EXERCISE PASSAGE START

My name is Kirsty and I am 29 years old. I was diagnosed with primary immunodeficiency (PID) in December 2017. Like many people with chronic illness, I can’t tell you when it started – it just crept up on me.

Living with multiple health problems

I have had bowel and stomach symptoms since I was a baby. When I was 17 years old, I went to the doctor again with symptoms. The blood test I had came back positive, and I had an endoscopy in late 2005, which confirmed a diagnosis of coeliac disease.

While away at university I had what I thought was a bout of flu, but it proved to be the start of undifferentiated connective tissue disease (UCTD) symptoms and the words ‘systemic lupus erythematosus (SLE) diagnosis’ started appearing on discharge summaries from the hospital in 2008. At the time, I was in and out of hospital with a complication of scar tissue owing to coeliac disease and had my gall bladder removed. I made the decision to leave university due to ill health.

On leaving university, I worked in the oncology pharmacy at Southampton General Hospital for over four years. It was during this time that I was diagnosed with irritable bowel syndrome as well as coeliac disease. I have had multiple flare-ups of UCTD/SLE over the years. My symptoms affect the connective tissues and result in joint pain, mouth ulcers, chronic fatigue, migraines, skin rashes, flu-like symptoms and/or night sweats, anxiety/depression, swollen glands and Raynaud’s syndrome.

EXERCISE PASSAGE END
LISTED ENTRIES START

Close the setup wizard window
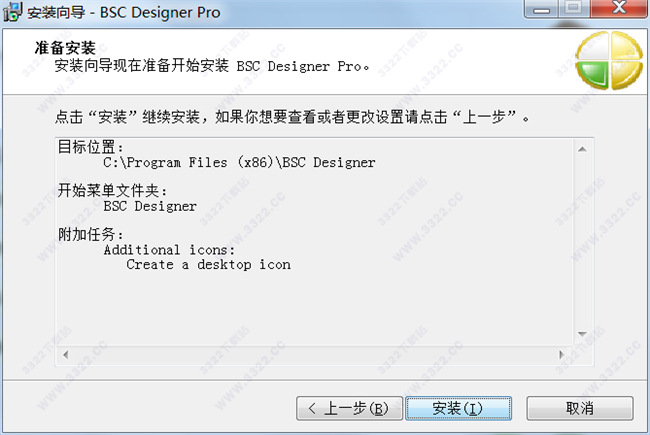The height and width of the screenshot is (435, 650). coord(618,10)
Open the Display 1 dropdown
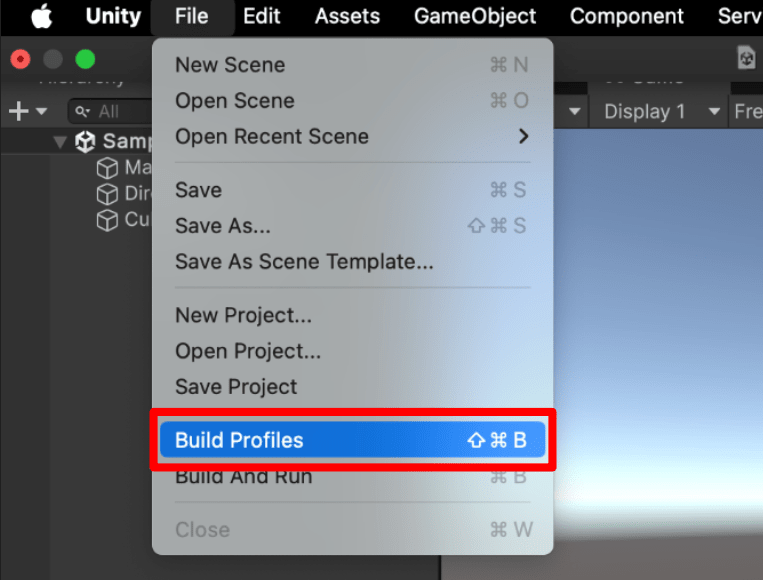 pos(658,112)
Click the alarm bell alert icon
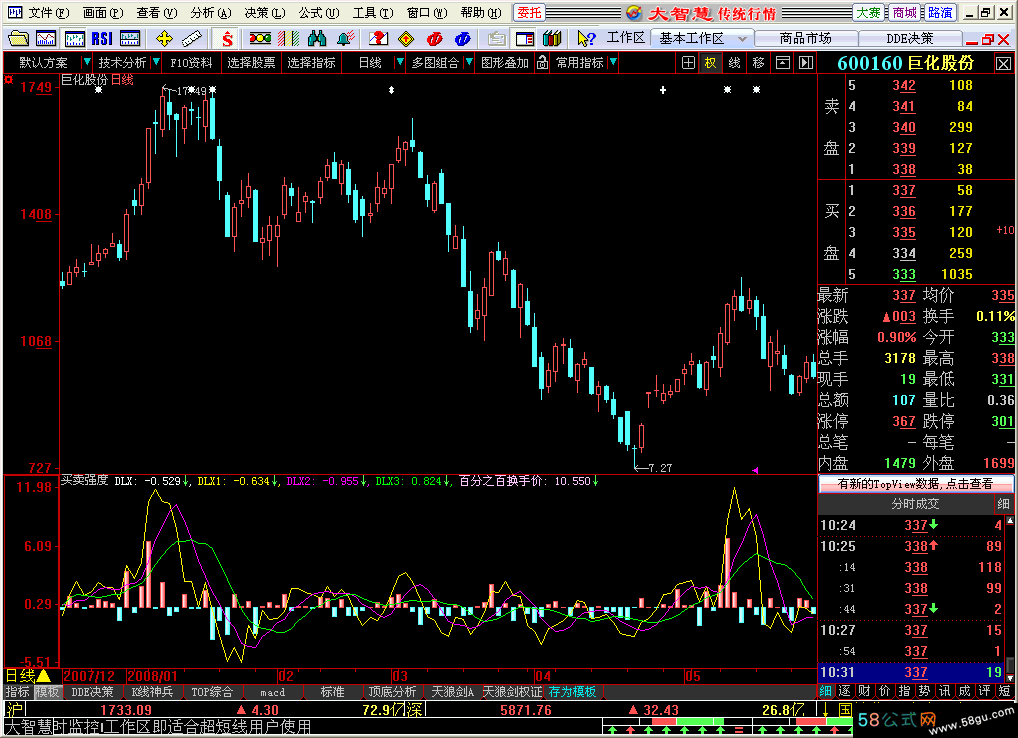Image resolution: width=1018 pixels, height=738 pixels. (x=346, y=38)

LISTED ENTRIES END

◆ WORK ORDER 1 ◆
In the account of living with primary immunodeficiency, where did Kirsty work after leaving university?
◆ WORK ORDER 2 ◆
Carry on the account of living with primary immunodeficiency from the point where it stops.

◆ ANSWER AREA 1 ◆
In the oncology pharmacy at Southampton General Hospital, for over four years.

◆ ANSWER AREA 2 ◆
Beginning the PID journey

With an interest in nutrition, I decided to retrain as a dietitian. I completed two years of a four-year dietetics degree. I am determined to finish off the theory and to get a degree in clinical nutrition. The university has been great and, even though I have had health problems throughout, completing a degree can be done with chronic ill health.

I have been under the care of immunology specialists at the hospital for over a year now because I keep getting infections. I was diagnosed with PID in December 2017. I have low immunoglobin proteins (low IgA and IgG) and am deficient in a type of white blood cell. PID explains a lot.

For the last month, I have started to replace my immunoglobulins with filtered blood plasma via weekly subcutaneous infusions at home. I completed training in hospital to administer my own infusions a couple of weeks after my January exams.

My infusions

My infusion will take up to two to three months to make a difference, but hopefully I should stop getting so many infections. All in all, it is a positive thing and there is light at the end of the tunnel.

100,000 Genomes Project

In January 2018, my parents and I took part in the 100,000 Genomes Project. This involved having a DNA sample taken and examined in a laboratory to look for any specific genes that might be responsible for my immune system problems, and to help with genomics research. We should get the results in 18 months.

I like the thought of being at the front edge of scientific research and having the chance to potentially help other people in the future. Even if I don’t get a diagnosis or any results back, it will have still been worthwhile taking part in the research project.

It is always worth thinking outside the box and considering whether your symptoms might be caused by a rare disease. It took me a long time to be diagnosed, but you don’t realise how strong you are and how much you can handle.